Encourage movement at every age
Playful physical activity is a powerful portal of discovery for children, a way for them to get to know their bodies and physical abilities. It also encourages stronger coping skills, reduces their physical responses to stress, and lowers risks for depression.
Support both free play and guided play
Free play involves children playing independently, on their own or with peers, in a safe environment. Guided play gets parents and caregivers directly involved in playing, at their children’s level. Both are critical for children’s development.

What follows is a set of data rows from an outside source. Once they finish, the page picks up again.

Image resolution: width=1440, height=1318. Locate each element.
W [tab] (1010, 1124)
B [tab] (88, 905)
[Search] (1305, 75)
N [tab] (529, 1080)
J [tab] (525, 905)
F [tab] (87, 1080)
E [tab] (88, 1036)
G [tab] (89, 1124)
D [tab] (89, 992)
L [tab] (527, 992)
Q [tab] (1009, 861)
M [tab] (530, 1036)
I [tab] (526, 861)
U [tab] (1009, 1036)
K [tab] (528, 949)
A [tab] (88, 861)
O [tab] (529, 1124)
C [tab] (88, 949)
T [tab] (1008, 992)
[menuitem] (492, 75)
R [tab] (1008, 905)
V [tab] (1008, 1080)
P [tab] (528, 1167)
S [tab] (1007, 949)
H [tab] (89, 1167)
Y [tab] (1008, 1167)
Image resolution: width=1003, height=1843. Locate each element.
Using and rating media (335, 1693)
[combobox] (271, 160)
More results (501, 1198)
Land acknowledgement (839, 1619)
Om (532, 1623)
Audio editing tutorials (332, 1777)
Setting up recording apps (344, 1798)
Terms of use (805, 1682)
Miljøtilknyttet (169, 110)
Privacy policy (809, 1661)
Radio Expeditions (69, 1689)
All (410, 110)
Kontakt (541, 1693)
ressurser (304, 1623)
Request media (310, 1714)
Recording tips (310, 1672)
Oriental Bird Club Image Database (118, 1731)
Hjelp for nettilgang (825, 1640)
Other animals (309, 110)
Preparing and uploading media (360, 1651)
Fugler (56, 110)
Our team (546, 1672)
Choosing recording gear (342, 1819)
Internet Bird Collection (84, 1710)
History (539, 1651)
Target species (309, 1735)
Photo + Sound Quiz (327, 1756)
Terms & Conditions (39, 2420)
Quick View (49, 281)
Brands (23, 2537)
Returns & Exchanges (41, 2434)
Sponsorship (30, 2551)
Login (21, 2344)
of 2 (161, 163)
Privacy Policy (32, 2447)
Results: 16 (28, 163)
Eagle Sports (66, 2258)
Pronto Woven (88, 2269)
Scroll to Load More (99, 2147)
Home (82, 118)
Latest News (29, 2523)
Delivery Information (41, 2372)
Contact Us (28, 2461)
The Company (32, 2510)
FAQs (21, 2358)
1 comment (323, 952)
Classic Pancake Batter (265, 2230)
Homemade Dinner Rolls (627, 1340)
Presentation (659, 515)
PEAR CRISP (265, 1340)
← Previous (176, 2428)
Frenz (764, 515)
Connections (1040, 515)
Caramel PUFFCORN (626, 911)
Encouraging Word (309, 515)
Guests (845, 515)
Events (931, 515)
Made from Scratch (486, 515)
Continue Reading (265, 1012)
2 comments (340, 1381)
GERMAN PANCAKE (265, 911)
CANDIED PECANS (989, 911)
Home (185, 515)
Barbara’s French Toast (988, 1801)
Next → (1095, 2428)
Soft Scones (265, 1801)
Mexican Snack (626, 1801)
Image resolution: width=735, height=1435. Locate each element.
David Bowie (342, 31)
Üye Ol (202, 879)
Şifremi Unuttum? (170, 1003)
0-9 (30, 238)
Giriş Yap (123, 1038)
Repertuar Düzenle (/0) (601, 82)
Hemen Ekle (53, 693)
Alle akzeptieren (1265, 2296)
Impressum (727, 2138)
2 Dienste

Cut back on the use of electronics
Using electronic devices is not the same as “real play.” Watching TV, playing games on a phone or tablet, are passive forms of recreation—not the active, creative, social play that most benefits our kids’ development. Establishing ample, regular electronics-free time for kids encourages them to play.
Let children lead
As parents, it’s crucial for us to let our children be the drivers of their own play experiences. Being responsive, encouraging, engaged and enthusiastic is more helpful to our children than taking charge, and directing their play for them.
Read, tell stories, and sing
Want to stimulate your child’s curiosity, creativity, and language skills, and delight them all at the same time? These simple, joyful activities are at the heart of a child’s playful routine. Pair the singing with movement, such as clapping hands and wiggling feet, or dancing. Also, use your reading and storytelling as a springboard for children to engage in spontaneous, imaginative play of their own. Here’s another article I’ve posted about Reading and Language Development for Young Children.
Listen, talk and respond
The kind of play that helps our children most isn’t complicated. It doesn’t require fancy, expensive toys. It doesn’t need to happen in a class, and it doesn’t require hours of uninterrupted free time. Positive, developmentally beneficial play can happen at any moment. Being responsive to their sounds and eventually to their words, encouraging them to talk to us and listening to them when they do— helps our children’s social, emotional, cognitive and behavioral development.
Let yourself have fun
Playing with children can be one of the great joys of parenthood, a chance to experience the world again as new and exciting through their eyes. Playing with our kids allows us to know them better as the unique individuals they are. It allows us to communicate better with them as they grow into their own, increasingly independent selves. It creates bonds that will last for a lifetime.